Turning bad social experiences into bad sociological experiments.

After that whole manifesto on how I would wave the flag of equal education for all - even the disengaged and the disaffected - I nearly let myself down on Thursday - the first day of school. It was such a long day. The bureaucrats were working double-time to make my transition from halcyon teacher work-days to hellion students' first day as intolerable as possible. I stayed up too late the night before trying in vain to get my act together. I woke up too early in an attempt to do what I hadn't done the night before. I didn't have time for coffee, and my paperwork and classroom were in disarray.

I tried to use first period, my planning period, to pull myself from the gelatinous, ever-wobbly edge of chaos, to no avail.

Second period - American Lit - was my first class. And my worst class. Here they come - hulking, dim-eyed, mumbling teacher-haters. Slumping into torturously tiny modernist nightmare desks - each different - some wood - some stone - some melamine or something akin to it - all hard and uncomfortable. Eyes rolling like horses trampling through the end of days. Loud, disorderly, unkempt. Just like in a bad movie that all aspiring teachers watch with the false belief that real kids, like movie kids, will suddenly have a change of heart and learn the value of knowledge.

And they hated me. What a blow to my ego. I have come to believe that my charm and wit and good-looks would win over even the most hardened hearts - but, alas, it is not so. Teenagers have some sort of protective coating - not candy - though it is colorful.

In retrospect, it wasn't their lack of enthusiasm that disheartened me. In honesty, it was purely the jab to my self-image. I'm not funny anymore. I'm old.

Anyway, third period the kids were quiet and well-mannered - or were they just dazed and complacent?

Fourth period they sat on the fence between good and evil, teetering precariously, some bright, like young Darth Vaders, pondering the sleek, shiny black masks of the dark force versus the drab brown jackets of the goody-two-shoes.

And by the end of the day I was asking myself, "What have I gotten myself into? I don't want to teach. I haven't signed a contract yet. I don't want to come back tomorrow. God, a whole year! What was I thinking!? Maybe I'll just give them 20 worksheets a day. That'll keep 'em in line. They don't want to learn anyway."
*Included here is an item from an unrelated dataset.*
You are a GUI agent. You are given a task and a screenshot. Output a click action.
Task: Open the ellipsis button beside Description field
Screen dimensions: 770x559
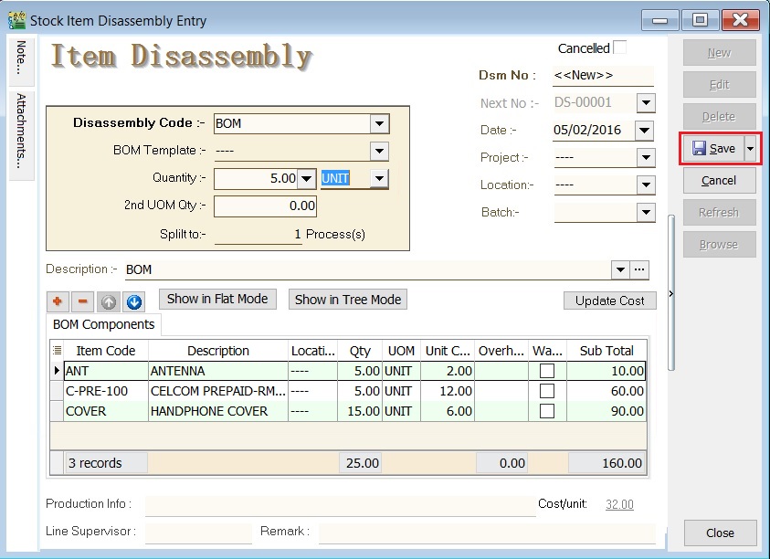pos(638,269)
My mentor, the sweetest lady in the world, sat down with me after the faculty meeting, and we talked through the day. It helped, but I was still exhausted and depressed and disillusioned.

I slunk to bed that night. And meditated on the day. Remembered my high hopes the previous night. Remembered something that my darling angel friend Molly once said about a similarly frightful experience - "Just look at it as an opportunity for sociological observation."

Yes! That's it.

I can't fathom not loving knowledge and school and books and writing and learning. I can't wrap my head around it. Yet these people find it loathesome and hideous. Why?
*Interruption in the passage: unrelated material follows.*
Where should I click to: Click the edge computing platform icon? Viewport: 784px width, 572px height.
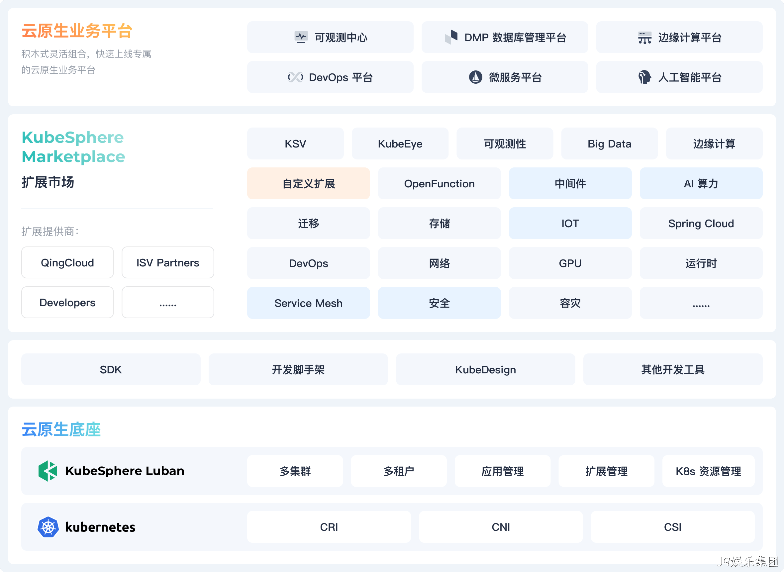[x=644, y=37]
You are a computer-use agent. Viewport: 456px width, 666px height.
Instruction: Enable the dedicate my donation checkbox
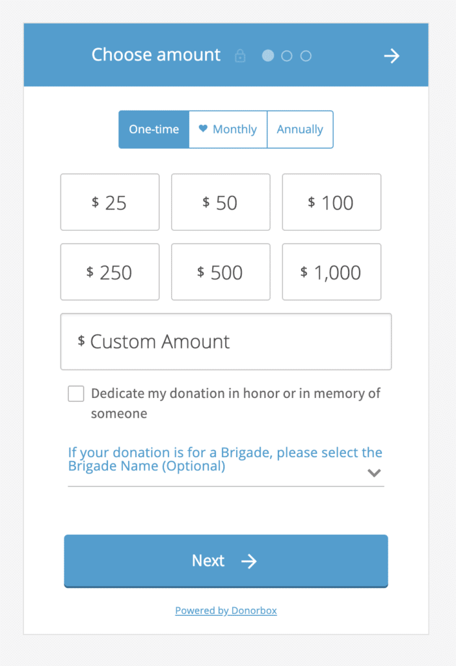click(x=76, y=393)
I can use this whole semester as an attempt to gain an understanding of why these particular teenagers hate school. That makes the experience less personal, more scientific. I'll make notes and begin to draw up a thesis. Maybe I'll even learn something!

And, after all I've been through - divorce, childbirth, poverty, hunger, anxiety, isolation - what can a bunch of jaded sixteen year olds do to me? Why should they thwart my plans to create a new world order?! If these are the huddled masses, slack-jawed and querulous, let them do their worst. I'm going to teach somebody, dammit.